I've spent a little bit of time today doing something that was long overdue. I've transitioned most of my day-to-day data to my laptop, so I decided it was time to put my desktop to use as a "virtual lab."
I've set up KVM on my desktop with two virtual machines (so far) in it. The first one I call "LabManager" -- it's effectively a head node from the "Lab" network out to the real world.
Currently, LabManager has two interfaces -- one of them is bridged to eth0 on the desktop, and the other is only bridged to other VMs. The other VMs have no direct connectivity. At this time, LabManager is not forwarding packets, bridging, or routing. It is running dnsmasq for DNS & DHCP and apt-cacher-ng to allow systems behind it to download packages. Additionally, LabManager is running a tftp server to perform PXE boot installs. These installs use a preseed file so the only manual entry is a hostname. Everything else is automatically setup.

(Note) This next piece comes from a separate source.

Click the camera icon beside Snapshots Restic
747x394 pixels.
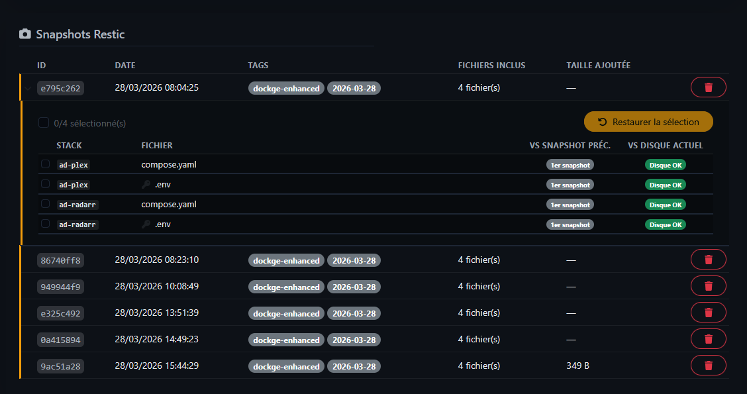coord(25,34)
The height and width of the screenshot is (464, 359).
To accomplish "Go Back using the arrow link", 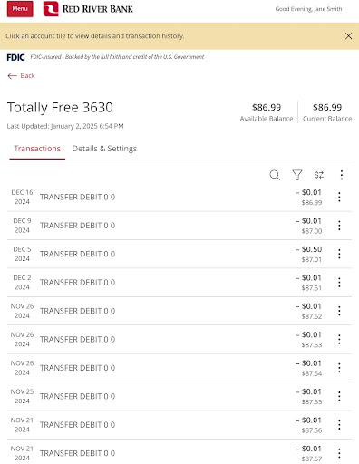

It's my hope that keeping the networks segregated will let me play around with "dangerous" things without posing any risk to my real home network (or the internet). The use of RFC 1918 IPs and restrictive firewalls should help with this. I've got the preseed installing puppet, but I haven't set up the puppetmaster yet. That'll be the 2nd phase, which I'll hopefully get around to by next weekend.
Phase 3 will be providing distributions other than Debian stable via PXE boot. I'd like to provide both some bleeding-edge work and some older software for pentesting practice.
Suggestions for improvement are welcome!